> What the task requires
From the items below, extract everything from the line containing "The width and" down to the line containing "Action: point(528,148)", both ends included, and reproduce those lines verbatim without the pictures.

* Start Source material *

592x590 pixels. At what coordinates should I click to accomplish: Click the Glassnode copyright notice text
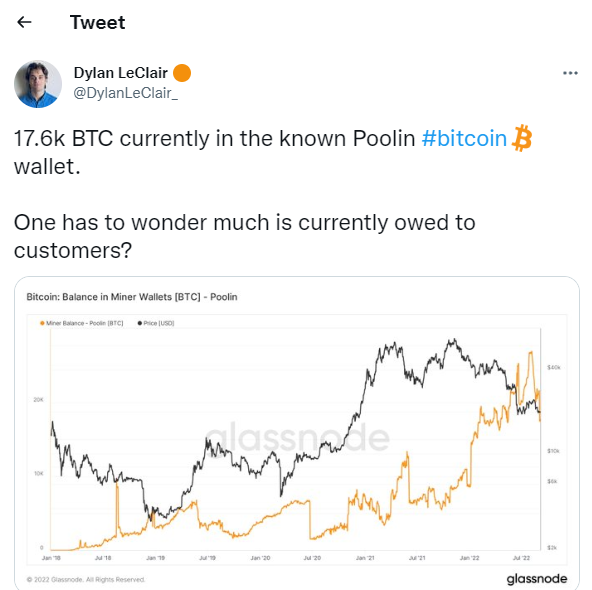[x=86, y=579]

* End Source material *
* Start Source material *

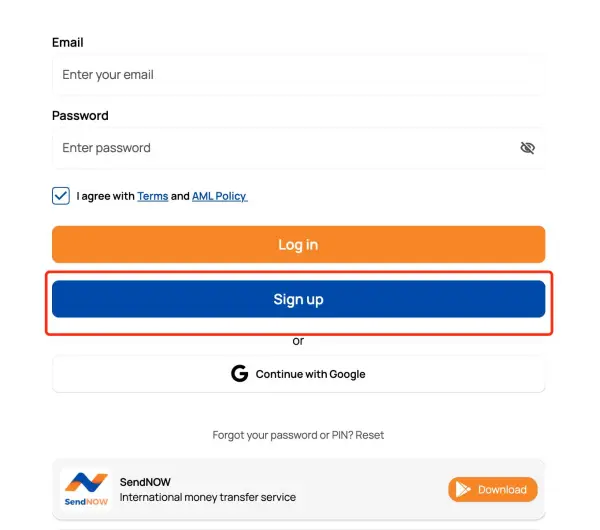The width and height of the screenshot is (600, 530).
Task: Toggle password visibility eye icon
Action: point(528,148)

* End Source material *

> The response
The width and height of the screenshot is (600, 530).
Task: Toggle password visibility eye icon
Action: point(528,148)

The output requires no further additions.